=== Record set ===
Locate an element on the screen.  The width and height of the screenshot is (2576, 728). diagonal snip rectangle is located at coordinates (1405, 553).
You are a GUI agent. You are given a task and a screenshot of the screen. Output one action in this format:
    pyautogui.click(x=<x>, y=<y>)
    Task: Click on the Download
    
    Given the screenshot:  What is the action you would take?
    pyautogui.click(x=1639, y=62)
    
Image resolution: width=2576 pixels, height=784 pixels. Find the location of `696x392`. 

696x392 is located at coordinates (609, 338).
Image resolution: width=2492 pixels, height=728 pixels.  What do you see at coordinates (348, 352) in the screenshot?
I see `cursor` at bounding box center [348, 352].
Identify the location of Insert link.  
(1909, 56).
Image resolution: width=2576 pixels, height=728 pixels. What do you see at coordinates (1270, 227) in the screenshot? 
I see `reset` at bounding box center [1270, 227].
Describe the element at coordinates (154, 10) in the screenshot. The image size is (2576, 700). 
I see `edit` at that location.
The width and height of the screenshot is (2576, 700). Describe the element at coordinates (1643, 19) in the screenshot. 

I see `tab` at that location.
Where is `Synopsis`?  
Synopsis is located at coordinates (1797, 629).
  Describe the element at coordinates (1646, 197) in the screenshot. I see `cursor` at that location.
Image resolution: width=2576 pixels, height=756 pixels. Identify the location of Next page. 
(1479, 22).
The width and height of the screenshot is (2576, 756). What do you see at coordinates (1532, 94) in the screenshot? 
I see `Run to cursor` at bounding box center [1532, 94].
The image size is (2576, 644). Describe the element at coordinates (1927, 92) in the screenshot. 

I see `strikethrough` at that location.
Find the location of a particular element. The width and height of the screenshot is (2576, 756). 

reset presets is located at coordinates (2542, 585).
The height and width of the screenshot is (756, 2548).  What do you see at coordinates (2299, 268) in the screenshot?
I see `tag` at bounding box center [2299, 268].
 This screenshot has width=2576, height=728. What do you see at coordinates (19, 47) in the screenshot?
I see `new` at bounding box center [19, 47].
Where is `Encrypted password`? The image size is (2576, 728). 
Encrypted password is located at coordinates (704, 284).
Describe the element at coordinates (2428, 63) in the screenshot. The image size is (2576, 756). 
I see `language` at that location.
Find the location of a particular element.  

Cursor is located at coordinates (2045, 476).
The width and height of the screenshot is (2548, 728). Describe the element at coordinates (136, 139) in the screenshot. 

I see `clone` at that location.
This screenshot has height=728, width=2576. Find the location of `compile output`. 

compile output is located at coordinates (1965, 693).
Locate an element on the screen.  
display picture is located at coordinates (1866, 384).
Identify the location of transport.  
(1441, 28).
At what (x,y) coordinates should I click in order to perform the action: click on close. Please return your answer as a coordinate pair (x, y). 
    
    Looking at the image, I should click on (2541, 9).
===
* Written task *
Render everything above, from the line containing "The width and height of the screenshot is (2576, 756). What" down to the line containing "center [19, 47].", as a numbered list with blank lines omitted.

* Finished answer *
1. The width and height of the screenshot is (2576, 756). What do you see at coordinates (1532, 94) in the screenshot? 
2. I see `Run to cursor` at bounding box center [1532, 94].
3. The image size is (2576, 644). Describe the element at coordinates (1927, 92) in the screenshot. 
4. I see `strikethrough` at that location.
5. Find the location of a particular element. The width and height of the screenshot is (2576, 756). 
6. reset presets is located at coordinates (2542, 585).
7. The height and width of the screenshot is (756, 2548).  What do you see at coordinates (2299, 268) in the screenshot?
8. I see `tag` at bounding box center [2299, 268].
9.  This screenshot has width=2576, height=728. What do you see at coordinates (19, 47) in the screenshot?
10. I see `new` at bounding box center [19, 47].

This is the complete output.